Stored records
═══
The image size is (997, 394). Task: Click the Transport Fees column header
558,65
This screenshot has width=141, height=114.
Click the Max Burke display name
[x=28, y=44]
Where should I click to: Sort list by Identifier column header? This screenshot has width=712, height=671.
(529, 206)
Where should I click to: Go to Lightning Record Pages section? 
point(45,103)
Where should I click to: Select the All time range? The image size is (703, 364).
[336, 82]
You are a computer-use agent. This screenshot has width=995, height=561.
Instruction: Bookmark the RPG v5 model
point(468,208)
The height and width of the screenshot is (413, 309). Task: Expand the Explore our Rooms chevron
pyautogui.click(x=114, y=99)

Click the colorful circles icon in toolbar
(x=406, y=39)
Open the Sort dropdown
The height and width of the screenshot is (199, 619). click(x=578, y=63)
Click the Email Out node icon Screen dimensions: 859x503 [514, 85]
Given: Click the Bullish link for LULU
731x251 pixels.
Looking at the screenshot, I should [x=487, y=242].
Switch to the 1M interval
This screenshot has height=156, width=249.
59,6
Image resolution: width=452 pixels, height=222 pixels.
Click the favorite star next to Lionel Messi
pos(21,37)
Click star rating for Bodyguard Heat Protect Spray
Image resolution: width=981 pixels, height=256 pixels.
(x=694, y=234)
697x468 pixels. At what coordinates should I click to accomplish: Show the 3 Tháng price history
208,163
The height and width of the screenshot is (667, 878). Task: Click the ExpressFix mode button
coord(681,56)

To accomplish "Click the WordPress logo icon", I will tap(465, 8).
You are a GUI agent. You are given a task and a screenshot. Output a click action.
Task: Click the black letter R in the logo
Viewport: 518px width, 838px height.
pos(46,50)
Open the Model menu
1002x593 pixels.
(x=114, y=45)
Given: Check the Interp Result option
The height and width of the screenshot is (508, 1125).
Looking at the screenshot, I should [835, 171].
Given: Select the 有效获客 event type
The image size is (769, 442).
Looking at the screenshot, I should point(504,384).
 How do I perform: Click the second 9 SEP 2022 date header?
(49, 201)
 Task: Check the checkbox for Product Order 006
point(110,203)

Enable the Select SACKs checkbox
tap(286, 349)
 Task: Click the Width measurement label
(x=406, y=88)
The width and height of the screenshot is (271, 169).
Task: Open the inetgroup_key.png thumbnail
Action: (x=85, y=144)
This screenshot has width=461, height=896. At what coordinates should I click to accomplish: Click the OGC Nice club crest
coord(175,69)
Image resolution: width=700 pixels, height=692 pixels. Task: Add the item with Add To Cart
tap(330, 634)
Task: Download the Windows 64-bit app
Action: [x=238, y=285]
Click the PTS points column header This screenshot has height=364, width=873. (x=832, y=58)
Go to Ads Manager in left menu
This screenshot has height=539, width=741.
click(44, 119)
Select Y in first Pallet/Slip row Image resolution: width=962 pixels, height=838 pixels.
═══
**PROMPT:** A full, exact repeat of the entries above is required.

**FINISHED EXERCISE:**
The image size is (997, 394). Task: Click the Transport Fees column header
558,65
This screenshot has width=141, height=114.
Click the Max Burke display name
[x=28, y=44]
Where should I click to: Sort list by Identifier column header? This screenshot has width=712, height=671.
(529, 206)
Where should I click to: Go to Lightning Record Pages section? 
point(45,103)
Where should I click to: Select the All time range? The image size is (703, 364).
[336, 82]
You are a computer-use agent. This screenshot has width=995, height=561.
Instruction: Bookmark the RPG v5 model
point(468,208)
The height and width of the screenshot is (413, 309). Task: Expand the Explore our Rooms chevron
pyautogui.click(x=114, y=99)

Click the colorful circles icon in toolbar
(x=406, y=39)
Open the Sort dropdown
The height and width of the screenshot is (199, 619). click(x=578, y=63)
Click the Email Out node icon Screen dimensions: 859x503 [514, 85]
Given: Click the Bullish link for LULU
731x251 pixels.
Looking at the screenshot, I should [x=487, y=242].
Switch to the 1M interval
This screenshot has height=156, width=249.
59,6
Image resolution: width=452 pixels, height=222 pixels.
Click the favorite star next to Lionel Messi
pos(21,37)
Click star rating for Bodyguard Heat Protect Spray
Image resolution: width=981 pixels, height=256 pixels.
(x=694, y=234)
697x468 pixels. At what coordinates should I click to accomplish: Show the 3 Tháng price history
208,163
The height and width of the screenshot is (667, 878). Task: Click the ExpressFix mode button
coord(681,56)

To accomplish "Click the WordPress logo icon", I will tap(465, 8).
You are a GUI agent. You are given a task and a screenshot. Output a click action.
Task: Click the black letter R in the logo
Viewport: 518px width, 838px height.
pos(46,50)
Open the Model menu
1002x593 pixels.
(x=114, y=45)
Given: Check the Interp Result option
The height and width of the screenshot is (508, 1125).
Looking at the screenshot, I should [835, 171].
Given: Select the 有效获客 event type
The image size is (769, 442).
Looking at the screenshot, I should point(504,384).
 How do I perform: Click the second 9 SEP 2022 date header?
(49, 201)
 Task: Check the checkbox for Product Order 006
point(110,203)

Enable the Select SACKs checkbox
tap(286, 349)
 Task: Click the Width measurement label
(x=406, y=88)
The width and height of the screenshot is (271, 169).
Task: Open the inetgroup_key.png thumbnail
Action: (x=85, y=144)
This screenshot has width=461, height=896. At what coordinates should I click to accomplish: Click the OGC Nice club crest
coord(175,69)
Image resolution: width=700 pixels, height=692 pixels. Task: Add the item with Add To Cart
tap(330, 634)
Task: Download the Windows 64-bit app
Action: [x=238, y=285]
Click the PTS points column header This screenshot has height=364, width=873. (x=832, y=58)
Go to Ads Manager in left menu
This screenshot has height=539, width=741.
click(44, 119)
Select Y in first Pallet/Slip row Image resolution: width=962 pixels, height=838 pixels.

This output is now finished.